=== EXCERPT ===
The Story I’ll Tell My Grandchildren

I answered the phone to hear my mother say, “Everything is fine.”

I said the first thing that came to mind. “I hate when you start phone calls that way.”

The truth was, I knew everything was not fine because she had called me. It was a normal Wednesday where we were both at work, at our desks, at life. She had something weighty to relay that she couldn’t put into a text message.

The Story I'll Tell My Grandchildren

The Danger

My younger brother had been enjoying an extended Memorial Day weekend trip with his friends. That Wednesday morning, he had taken his first kayak ride in a nearby marsh river. Tired and dehydrated, he became separated from his group of friends. Having never navigated a kayak before, he struggled. They couldn’t get back to him. Eventually, they couldn’t even find him. The friends called 911.

The coast guard finally found my brother, passing out, unable to assist in his own rescue. They air-lifted him into a helicopter and headed for the hospital, where he gave them our mother’s number.

Driving Desperate

I started shaking on the phone with Mama as she told me she was headed to the hospital to get him. My co-workers gathered around me in a circle and prayed for him. Then I got into my truck and started driving. Out of the church parking lot where I work, onto the tree-lined asphalt beside the interstate that makes hearing the radio difficult because of the road noise.

=== RECORDED INFORMATION ===
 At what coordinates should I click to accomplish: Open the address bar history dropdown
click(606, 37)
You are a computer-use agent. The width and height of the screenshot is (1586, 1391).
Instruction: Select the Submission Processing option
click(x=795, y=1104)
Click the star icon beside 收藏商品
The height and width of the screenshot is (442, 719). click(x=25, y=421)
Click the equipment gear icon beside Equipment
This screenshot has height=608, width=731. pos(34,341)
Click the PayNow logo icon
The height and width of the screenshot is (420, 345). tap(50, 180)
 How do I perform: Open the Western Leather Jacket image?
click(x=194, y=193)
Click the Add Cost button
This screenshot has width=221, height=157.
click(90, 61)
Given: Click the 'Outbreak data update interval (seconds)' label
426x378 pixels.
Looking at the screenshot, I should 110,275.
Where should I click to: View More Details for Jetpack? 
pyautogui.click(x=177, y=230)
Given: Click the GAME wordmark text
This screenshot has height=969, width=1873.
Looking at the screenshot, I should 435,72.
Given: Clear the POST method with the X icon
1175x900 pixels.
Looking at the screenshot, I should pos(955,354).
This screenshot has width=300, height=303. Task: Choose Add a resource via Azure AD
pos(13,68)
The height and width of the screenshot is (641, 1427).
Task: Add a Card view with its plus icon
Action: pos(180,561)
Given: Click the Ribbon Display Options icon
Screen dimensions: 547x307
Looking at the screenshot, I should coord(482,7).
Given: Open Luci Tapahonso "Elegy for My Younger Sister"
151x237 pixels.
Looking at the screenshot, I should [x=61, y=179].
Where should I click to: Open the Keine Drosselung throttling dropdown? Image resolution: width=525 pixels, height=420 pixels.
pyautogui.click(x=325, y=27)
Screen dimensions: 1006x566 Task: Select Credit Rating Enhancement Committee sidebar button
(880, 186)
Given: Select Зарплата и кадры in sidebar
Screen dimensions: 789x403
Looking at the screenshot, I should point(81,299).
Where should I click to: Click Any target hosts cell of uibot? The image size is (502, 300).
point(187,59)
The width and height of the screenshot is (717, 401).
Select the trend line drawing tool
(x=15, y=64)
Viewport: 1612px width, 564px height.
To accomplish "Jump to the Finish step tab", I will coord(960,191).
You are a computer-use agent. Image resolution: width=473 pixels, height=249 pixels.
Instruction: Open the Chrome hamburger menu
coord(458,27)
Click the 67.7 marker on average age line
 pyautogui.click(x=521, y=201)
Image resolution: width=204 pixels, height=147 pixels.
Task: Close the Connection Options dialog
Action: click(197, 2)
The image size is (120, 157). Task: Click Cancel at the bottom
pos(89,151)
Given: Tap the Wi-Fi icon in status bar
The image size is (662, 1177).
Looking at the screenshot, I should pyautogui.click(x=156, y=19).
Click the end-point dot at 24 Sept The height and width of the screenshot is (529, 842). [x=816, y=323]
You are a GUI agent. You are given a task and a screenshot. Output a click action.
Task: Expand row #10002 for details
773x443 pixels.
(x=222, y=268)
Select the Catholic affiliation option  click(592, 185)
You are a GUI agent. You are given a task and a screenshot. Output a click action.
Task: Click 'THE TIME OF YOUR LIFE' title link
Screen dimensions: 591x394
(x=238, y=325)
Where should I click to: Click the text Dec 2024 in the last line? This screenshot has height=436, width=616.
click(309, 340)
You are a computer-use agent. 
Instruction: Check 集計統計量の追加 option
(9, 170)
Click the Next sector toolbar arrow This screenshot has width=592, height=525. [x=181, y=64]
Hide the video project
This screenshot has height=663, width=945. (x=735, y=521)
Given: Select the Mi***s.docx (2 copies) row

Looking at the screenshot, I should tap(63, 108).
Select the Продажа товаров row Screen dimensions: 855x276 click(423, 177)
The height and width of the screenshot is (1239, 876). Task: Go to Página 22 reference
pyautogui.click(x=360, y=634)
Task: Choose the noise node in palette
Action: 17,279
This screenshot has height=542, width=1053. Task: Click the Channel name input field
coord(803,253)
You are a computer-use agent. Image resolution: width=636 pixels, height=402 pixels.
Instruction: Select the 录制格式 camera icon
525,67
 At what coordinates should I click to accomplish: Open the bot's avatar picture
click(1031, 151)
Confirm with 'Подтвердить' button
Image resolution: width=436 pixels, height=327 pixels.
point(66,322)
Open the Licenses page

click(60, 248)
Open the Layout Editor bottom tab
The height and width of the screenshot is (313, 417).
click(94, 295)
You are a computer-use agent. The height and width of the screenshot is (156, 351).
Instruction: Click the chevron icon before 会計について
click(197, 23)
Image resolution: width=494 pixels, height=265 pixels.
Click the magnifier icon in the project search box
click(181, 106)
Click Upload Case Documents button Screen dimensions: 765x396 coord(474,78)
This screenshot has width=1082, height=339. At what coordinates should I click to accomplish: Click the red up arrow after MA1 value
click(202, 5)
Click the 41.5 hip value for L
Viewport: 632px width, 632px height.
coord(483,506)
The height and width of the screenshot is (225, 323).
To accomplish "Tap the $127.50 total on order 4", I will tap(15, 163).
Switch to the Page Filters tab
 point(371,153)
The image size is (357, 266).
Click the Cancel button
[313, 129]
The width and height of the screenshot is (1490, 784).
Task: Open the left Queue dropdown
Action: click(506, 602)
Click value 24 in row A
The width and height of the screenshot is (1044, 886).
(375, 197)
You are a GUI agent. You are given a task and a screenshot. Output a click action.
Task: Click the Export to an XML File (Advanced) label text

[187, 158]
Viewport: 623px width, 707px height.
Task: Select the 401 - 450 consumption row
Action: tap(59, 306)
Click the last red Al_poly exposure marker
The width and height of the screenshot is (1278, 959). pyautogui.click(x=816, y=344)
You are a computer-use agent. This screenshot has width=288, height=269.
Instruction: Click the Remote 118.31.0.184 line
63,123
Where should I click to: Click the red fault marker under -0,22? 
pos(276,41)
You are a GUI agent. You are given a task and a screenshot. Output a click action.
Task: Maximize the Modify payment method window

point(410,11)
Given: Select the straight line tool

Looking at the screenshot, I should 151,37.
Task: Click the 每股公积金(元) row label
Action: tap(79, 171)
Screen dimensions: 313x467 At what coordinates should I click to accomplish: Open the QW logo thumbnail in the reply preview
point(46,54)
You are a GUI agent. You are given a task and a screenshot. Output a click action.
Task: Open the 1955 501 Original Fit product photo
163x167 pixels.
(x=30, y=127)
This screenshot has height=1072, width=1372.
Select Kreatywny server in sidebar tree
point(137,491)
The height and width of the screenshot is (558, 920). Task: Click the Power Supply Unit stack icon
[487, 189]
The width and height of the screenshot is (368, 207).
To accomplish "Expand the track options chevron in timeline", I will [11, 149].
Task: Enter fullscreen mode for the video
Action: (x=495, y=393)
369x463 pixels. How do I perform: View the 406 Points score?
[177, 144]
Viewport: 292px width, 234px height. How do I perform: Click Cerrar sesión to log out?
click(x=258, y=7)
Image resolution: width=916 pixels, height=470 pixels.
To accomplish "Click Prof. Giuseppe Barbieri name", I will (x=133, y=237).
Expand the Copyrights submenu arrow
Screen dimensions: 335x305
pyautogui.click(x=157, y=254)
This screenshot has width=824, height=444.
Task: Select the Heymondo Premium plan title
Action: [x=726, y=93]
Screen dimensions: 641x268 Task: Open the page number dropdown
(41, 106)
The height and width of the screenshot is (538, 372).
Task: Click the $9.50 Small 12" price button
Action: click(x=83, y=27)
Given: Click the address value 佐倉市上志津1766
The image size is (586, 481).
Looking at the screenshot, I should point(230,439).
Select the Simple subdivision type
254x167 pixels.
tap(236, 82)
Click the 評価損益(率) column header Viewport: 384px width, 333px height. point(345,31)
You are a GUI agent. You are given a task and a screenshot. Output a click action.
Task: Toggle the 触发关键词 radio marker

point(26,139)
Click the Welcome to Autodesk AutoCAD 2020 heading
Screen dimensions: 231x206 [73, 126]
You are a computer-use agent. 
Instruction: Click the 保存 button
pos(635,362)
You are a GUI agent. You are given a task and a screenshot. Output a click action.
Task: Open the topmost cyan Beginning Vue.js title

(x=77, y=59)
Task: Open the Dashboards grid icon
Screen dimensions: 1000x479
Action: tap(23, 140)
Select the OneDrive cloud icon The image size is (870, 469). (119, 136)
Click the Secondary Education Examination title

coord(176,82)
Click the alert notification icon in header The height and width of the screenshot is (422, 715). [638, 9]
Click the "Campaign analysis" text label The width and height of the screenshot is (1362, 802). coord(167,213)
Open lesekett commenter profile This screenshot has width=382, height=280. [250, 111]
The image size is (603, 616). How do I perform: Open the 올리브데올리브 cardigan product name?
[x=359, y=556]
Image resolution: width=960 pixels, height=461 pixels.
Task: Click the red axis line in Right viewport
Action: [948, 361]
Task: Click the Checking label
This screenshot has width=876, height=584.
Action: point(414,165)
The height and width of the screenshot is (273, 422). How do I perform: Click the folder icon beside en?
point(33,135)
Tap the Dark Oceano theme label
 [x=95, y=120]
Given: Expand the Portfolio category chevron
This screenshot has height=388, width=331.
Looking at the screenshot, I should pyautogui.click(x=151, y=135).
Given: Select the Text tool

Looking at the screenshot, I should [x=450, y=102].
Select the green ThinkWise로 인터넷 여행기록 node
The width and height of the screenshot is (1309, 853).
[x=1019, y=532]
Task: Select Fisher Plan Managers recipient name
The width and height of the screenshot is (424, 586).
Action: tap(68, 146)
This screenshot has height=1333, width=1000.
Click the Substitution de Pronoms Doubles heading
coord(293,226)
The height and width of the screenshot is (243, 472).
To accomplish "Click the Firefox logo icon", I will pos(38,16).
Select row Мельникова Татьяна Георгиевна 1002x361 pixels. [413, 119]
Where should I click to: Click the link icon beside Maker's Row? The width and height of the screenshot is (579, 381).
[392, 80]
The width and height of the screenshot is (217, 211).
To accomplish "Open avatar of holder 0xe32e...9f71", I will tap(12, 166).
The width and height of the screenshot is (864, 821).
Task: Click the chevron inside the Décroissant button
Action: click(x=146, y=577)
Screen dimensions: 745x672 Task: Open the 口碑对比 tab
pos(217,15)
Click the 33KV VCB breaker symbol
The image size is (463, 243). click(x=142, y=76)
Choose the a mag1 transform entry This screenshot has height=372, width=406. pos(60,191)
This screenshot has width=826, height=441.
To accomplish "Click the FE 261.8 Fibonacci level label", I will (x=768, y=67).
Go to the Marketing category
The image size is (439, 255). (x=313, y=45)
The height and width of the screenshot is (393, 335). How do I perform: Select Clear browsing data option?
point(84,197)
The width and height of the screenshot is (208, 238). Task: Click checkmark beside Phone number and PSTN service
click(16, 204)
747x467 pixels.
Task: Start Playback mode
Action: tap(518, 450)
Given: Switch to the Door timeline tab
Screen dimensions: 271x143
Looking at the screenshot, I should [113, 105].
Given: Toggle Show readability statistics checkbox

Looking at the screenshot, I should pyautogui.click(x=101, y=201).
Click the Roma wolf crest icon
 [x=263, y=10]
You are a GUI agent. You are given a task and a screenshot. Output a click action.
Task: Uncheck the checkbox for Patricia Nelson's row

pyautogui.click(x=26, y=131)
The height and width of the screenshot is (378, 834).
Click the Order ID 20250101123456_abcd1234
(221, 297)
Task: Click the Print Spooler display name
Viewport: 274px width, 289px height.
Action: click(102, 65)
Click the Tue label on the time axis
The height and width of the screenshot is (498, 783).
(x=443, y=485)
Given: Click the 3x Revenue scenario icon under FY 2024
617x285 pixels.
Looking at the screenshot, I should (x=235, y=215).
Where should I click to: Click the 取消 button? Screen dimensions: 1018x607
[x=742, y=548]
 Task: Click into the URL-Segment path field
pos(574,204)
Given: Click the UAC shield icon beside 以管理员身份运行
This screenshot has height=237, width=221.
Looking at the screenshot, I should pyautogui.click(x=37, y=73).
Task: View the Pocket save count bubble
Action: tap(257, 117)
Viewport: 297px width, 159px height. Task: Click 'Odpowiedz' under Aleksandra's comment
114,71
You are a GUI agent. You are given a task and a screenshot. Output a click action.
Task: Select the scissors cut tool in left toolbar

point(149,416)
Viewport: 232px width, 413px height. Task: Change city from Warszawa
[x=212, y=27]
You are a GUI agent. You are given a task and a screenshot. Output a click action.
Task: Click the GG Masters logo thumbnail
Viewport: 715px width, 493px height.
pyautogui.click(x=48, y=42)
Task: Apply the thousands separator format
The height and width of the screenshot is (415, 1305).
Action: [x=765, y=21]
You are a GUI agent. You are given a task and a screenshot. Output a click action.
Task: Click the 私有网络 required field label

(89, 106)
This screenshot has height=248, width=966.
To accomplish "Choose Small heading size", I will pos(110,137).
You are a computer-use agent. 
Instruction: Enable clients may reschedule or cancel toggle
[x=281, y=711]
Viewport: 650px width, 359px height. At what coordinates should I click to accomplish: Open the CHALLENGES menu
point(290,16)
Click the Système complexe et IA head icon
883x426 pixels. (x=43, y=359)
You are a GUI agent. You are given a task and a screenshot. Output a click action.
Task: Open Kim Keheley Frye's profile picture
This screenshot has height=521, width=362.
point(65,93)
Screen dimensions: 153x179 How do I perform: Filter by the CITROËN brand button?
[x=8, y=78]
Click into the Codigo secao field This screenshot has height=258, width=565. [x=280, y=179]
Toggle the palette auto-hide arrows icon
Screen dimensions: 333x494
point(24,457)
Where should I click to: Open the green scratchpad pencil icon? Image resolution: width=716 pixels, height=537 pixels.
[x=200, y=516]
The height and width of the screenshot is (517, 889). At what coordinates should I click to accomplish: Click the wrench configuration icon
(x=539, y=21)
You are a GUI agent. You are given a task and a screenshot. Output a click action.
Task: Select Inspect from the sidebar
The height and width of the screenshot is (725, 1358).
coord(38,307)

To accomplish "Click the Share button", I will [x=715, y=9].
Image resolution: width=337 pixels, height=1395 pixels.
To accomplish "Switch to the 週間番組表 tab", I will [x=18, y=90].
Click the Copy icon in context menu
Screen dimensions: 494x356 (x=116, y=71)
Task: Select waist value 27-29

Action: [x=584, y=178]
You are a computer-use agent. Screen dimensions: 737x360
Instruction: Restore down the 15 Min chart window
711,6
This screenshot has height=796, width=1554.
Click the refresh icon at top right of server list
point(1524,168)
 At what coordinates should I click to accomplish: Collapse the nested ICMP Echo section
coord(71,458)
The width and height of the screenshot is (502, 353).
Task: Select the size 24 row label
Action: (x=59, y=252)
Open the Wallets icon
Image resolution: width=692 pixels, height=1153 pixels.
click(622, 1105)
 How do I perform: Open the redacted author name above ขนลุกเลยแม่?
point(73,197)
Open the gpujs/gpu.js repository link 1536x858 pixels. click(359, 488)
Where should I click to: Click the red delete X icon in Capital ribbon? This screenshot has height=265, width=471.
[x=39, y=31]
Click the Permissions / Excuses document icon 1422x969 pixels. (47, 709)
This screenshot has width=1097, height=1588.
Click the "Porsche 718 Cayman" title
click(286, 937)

=== TASK SET ===
a - Please list the phrases in the kayak rescue story that follow "we were both" and say where the narrator and the mother were on that Wednesday.
b - Write the next part of the kayak rescue story, starting after its last sentence.

=== ANSWERS TO THE EXERCISE ===
a -
at work
at our desks
at life

b -
I’ll admit I was driving mostly blindly, uncertain what to do. I wanted to call my mother back and hear the latest update–but what if I didn’t want to hear the latest update? I wanted to call my father, but he was on his way to meet my mother at the hospital. So was my grandmother. We were all on the road to…whatever came next.

Names rolled through my mind, people I could call, people whose reassuring voices and prayers I desperately wanted to hear. But I rationalized away each name, because they were at work or school and how would I tell them?

How He Came Through

I couldn’t get to anyone. And that’s when Jesus got to me.

Some song came on the radio about Christ being the only One who could stand up for me. I knew it, then: that I had only One Person to run to in that moment.

I didn’t have to run far, either. Just started talking to Him. I don’t think I stopped talking to Him over the course of the entire afternoon, as I waited for news of my brother’s condition, as I waited to see him, as I breathed a sigh of relief that he lived.

Later that day, he came home from the hospital, dehydrated and sick, with second-degree burns from having been out in the sun all day. He slept most of the afternoon, but he was fine. Fine. With a story he’ll no doubt tell his grandchildren one day.

As for me? This is the story I’ll tell my grandchildren. How when I had no one else to really turn to, Jesus met me as I drove my truck down North Main Street. How hours that felt like days passed with peace because He held me through them. How He came through for my brother and saved his life through heroes in a helicopter–and how He came through for my heart over and over that same day.